• _Problem details_
For this listing, the lines between the one holding "You are a computer-use agent. Viewport: 1081px" and the one holding "1534x742 pixels.", inclusive, must be set down exactly.

• _Given entries_
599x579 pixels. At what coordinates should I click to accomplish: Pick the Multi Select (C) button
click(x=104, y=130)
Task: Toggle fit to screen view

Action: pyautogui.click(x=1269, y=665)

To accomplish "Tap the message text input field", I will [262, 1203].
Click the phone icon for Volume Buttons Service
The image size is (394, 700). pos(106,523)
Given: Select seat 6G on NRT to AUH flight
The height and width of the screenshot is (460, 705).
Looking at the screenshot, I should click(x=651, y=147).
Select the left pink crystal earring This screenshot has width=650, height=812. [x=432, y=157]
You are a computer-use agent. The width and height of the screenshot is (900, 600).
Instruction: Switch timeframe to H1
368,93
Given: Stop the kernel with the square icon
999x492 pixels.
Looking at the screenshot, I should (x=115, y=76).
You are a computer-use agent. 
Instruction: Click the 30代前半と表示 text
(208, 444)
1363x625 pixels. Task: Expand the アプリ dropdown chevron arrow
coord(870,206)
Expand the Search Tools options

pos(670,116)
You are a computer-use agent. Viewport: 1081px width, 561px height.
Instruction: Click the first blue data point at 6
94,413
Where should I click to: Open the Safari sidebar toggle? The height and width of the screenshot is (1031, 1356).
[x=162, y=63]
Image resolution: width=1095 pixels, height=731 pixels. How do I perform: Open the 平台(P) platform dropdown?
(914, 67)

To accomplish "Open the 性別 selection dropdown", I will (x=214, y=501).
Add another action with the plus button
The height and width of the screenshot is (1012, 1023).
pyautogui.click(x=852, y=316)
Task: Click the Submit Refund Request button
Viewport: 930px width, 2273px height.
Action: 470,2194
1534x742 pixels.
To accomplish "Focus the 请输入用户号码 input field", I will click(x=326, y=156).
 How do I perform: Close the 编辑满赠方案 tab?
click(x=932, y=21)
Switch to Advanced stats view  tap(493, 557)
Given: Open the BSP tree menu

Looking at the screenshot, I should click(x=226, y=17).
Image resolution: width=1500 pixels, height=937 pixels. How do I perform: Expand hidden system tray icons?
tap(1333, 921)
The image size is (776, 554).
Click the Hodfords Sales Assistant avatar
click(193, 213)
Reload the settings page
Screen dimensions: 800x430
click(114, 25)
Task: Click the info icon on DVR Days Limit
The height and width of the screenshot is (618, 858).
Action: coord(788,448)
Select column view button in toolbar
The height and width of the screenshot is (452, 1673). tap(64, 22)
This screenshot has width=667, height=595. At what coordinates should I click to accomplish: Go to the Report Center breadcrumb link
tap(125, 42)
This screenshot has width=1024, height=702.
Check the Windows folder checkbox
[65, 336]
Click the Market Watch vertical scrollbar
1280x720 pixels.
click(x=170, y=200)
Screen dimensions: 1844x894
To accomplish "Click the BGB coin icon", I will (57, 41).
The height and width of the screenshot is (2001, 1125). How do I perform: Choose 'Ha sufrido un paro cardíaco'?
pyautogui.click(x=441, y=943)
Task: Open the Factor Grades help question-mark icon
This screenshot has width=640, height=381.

• _Solution to the problem_
You are a computer-use agent. Viewport: 1081px width, 561px height.
Instruction: Click the first blue data point at 6
94,413
Where should I click to: Open the Safari sidebar toggle? The height and width of the screenshot is (1031, 1356).
[x=162, y=63]
Image resolution: width=1095 pixels, height=731 pixels. How do I perform: Open the 平台(P) platform dropdown?
(914, 67)

To accomplish "Open the 性別 selection dropdown", I will (x=214, y=501).
Add another action with the plus button
The height and width of the screenshot is (1012, 1023).
pyautogui.click(x=852, y=316)
Task: Click the Submit Refund Request button
Viewport: 930px width, 2273px height.
Action: 470,2194
1534x742 pixels.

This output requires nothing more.